Written versions of verbal instructions. Spoken information requires holding phoneme sequences in working memory while simultaneously processing meaning. A follow-up email or written action list after verbal conversations removes this demand entirely. It's one of the lowest-cost adjustments available, and consistently one of the most useful for dyslexic employees in knowledge-work roles.

Text-to-speech access. Microsoft Immersive Reader is built into M365 at no extra cost, and it works across Word, Teams meeting transcripts, and OneNote. For PDFs and other formats, Speechify's free tier covers most daily use cases. Both convert written text to audio, removing the phonological mapping step for information-intake tasks.

Preparation time before meetings. Protected time, without other demands competing for attention, to read an agenda and any supporting documents at your own pace. Processing material in advance means the meeting itself can be used for comprehension and contribution rather than decoding. This is different from just receiving documents early: it means the time to actually read them without interruption.

If you want to formalise any of these as a written adjustment request, the reasonable adjustments builder turns your specific working challenges into a conversation plan and a draft email in about two minutes.

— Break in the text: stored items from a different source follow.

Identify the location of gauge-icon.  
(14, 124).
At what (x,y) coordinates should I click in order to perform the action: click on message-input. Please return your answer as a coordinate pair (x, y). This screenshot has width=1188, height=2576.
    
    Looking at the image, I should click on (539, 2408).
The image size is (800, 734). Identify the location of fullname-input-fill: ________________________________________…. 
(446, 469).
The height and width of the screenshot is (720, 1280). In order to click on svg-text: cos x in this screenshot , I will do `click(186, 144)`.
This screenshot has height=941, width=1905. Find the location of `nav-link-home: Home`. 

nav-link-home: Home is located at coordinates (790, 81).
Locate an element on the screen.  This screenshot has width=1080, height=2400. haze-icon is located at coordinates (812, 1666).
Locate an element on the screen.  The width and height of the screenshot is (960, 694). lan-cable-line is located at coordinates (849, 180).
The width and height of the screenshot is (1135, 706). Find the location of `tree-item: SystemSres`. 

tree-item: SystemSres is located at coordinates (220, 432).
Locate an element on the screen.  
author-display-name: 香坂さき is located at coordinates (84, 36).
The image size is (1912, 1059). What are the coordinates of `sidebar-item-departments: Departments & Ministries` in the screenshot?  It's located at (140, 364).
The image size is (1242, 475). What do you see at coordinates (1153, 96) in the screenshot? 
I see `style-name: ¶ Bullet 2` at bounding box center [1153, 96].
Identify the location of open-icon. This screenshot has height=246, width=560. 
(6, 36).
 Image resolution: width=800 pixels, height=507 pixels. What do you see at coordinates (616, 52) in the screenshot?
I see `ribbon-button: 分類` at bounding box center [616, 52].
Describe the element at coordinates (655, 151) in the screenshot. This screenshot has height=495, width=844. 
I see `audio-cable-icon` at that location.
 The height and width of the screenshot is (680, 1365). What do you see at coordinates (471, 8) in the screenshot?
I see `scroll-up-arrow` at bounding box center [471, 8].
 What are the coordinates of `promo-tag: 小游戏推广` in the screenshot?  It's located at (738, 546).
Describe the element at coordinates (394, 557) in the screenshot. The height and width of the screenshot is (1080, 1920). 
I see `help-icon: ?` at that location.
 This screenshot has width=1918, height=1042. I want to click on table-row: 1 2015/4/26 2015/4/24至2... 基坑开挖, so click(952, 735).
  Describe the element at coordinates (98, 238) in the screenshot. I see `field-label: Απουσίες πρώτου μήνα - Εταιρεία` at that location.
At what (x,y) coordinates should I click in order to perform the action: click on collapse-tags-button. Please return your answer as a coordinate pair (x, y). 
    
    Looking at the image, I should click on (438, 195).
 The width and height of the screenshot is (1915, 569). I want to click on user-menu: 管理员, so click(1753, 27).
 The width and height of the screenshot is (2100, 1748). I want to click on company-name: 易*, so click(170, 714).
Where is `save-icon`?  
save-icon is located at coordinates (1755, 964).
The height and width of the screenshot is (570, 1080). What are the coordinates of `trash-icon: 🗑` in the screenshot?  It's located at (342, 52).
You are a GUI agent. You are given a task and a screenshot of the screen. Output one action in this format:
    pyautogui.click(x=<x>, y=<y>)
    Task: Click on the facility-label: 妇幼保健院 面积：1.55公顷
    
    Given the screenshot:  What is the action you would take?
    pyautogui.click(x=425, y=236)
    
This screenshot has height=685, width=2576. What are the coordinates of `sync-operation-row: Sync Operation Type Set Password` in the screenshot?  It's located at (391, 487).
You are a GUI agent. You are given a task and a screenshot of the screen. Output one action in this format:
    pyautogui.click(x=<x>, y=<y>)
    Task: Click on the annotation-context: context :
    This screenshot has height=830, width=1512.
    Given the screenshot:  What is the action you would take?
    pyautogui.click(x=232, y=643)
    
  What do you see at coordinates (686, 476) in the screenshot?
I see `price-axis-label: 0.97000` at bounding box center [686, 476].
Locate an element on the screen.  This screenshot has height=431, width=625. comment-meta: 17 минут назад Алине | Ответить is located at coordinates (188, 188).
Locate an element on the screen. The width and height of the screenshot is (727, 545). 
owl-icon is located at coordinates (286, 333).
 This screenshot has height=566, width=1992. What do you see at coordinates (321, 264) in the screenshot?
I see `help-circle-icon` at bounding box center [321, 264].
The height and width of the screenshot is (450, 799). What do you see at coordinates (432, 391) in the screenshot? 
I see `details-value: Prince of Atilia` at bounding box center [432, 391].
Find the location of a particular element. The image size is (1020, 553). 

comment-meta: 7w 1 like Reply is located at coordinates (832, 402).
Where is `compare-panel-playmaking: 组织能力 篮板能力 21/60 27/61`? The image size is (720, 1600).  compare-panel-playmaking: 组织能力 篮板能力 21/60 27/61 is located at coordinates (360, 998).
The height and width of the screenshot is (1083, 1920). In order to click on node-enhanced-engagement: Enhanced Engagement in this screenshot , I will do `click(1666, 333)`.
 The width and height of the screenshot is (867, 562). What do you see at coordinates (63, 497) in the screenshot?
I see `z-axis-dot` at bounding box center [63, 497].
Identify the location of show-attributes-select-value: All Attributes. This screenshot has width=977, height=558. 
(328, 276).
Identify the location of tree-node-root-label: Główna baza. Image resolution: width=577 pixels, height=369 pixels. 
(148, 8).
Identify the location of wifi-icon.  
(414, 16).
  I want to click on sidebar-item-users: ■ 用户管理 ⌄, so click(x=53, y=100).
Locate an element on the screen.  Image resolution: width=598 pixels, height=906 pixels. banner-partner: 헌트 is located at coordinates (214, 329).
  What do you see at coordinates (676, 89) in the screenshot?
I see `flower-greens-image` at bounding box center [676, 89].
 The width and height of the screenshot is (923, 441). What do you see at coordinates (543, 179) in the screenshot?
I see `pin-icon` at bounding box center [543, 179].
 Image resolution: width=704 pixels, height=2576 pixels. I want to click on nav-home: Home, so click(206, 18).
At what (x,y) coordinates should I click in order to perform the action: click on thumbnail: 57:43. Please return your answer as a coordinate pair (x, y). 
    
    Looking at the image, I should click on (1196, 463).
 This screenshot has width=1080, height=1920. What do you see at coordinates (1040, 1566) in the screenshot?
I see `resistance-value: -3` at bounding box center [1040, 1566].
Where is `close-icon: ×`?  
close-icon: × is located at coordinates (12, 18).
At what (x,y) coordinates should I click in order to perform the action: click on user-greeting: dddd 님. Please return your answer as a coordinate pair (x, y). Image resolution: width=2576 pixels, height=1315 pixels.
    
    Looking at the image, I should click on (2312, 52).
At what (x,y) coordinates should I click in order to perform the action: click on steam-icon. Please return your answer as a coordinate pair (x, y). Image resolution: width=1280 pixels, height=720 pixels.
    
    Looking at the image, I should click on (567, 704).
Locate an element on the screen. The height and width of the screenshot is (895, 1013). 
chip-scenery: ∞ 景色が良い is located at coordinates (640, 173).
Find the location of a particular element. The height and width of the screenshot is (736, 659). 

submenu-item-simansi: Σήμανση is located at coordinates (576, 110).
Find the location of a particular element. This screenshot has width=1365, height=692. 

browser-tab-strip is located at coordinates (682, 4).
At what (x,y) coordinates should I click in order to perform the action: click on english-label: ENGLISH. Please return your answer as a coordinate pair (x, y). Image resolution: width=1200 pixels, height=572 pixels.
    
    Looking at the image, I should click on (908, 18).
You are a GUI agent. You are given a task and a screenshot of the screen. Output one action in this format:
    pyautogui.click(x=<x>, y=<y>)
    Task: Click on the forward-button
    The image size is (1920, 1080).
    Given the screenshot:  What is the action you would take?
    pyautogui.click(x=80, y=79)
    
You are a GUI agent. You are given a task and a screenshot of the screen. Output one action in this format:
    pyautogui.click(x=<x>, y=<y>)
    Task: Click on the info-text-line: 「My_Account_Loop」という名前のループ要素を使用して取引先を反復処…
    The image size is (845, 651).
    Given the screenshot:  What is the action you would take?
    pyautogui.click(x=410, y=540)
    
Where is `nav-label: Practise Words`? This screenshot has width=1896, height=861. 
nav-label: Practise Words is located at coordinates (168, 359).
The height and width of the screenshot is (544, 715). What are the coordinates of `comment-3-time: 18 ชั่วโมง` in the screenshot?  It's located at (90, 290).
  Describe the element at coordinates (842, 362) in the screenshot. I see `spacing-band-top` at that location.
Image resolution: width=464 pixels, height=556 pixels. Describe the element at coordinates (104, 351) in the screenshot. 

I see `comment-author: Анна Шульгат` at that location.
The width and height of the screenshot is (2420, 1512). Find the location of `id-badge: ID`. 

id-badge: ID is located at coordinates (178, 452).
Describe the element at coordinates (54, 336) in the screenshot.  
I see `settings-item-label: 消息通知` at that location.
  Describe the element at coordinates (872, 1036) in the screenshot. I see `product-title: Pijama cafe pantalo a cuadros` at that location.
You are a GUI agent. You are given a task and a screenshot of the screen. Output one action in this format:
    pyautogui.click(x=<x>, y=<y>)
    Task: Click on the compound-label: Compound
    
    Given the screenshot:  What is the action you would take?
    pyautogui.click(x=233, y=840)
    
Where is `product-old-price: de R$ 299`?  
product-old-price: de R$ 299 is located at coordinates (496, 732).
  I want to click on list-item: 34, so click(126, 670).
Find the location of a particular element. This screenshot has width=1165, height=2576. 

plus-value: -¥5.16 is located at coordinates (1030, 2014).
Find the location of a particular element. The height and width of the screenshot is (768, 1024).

If your current adjustment plan doesn't include at least one item from each of these categories, it's targeting the symptom layer rather than the mechanism.

The call — what to do if your adjustments aren't working

If your plan consists mainly of font choices, coloured backgrounds, and a line in your HR file, it's worth asking for a formal review.

UK employers have a continuing duty to make reasonable adjustments under the Equality Act 2010. The duty doesn't expire after the first adjustment conversation. If existing adjustments aren't delivering practical support, you can request a review in writing. US employers carry the same obligation under the ADA's interactive process: the conversation can be reopened at any time.

State specifically what you need. Processing time, written instruction formats, text-to-speech access, preparation windows before meetings. These are concrete requests with a direct evidence basis. Name the mechanism and name the adjustment. That combination gives HR something specific to respond to.

If you haven't had a formal workplace needs assessment, one is worth considering. A proper assessment will test phonological processing, working memory, and reading speed, and it produces a written report your employer can act on. UK assessments currently cost between £350 and £882 depending on the assessor (British Dyslexia Association, June 2026). Access to Work can cover the full cost. Nine in 10 dyslexic employees eligible for Access to Work funding have never applied (British Dyslexia Association, January 2024). The Access to Work calculator shows what you're likely to qualify for.

Coloured overlays don't feature prominently in a proper clinical workplace assessment report. The four categories above do, because the evidence points there.

If your current adjustments aren't reducing the daily load, a written request to review the plan, naming the phonological processing adjustments you need, is both within your rights and entirely reasonable for most employers to provide.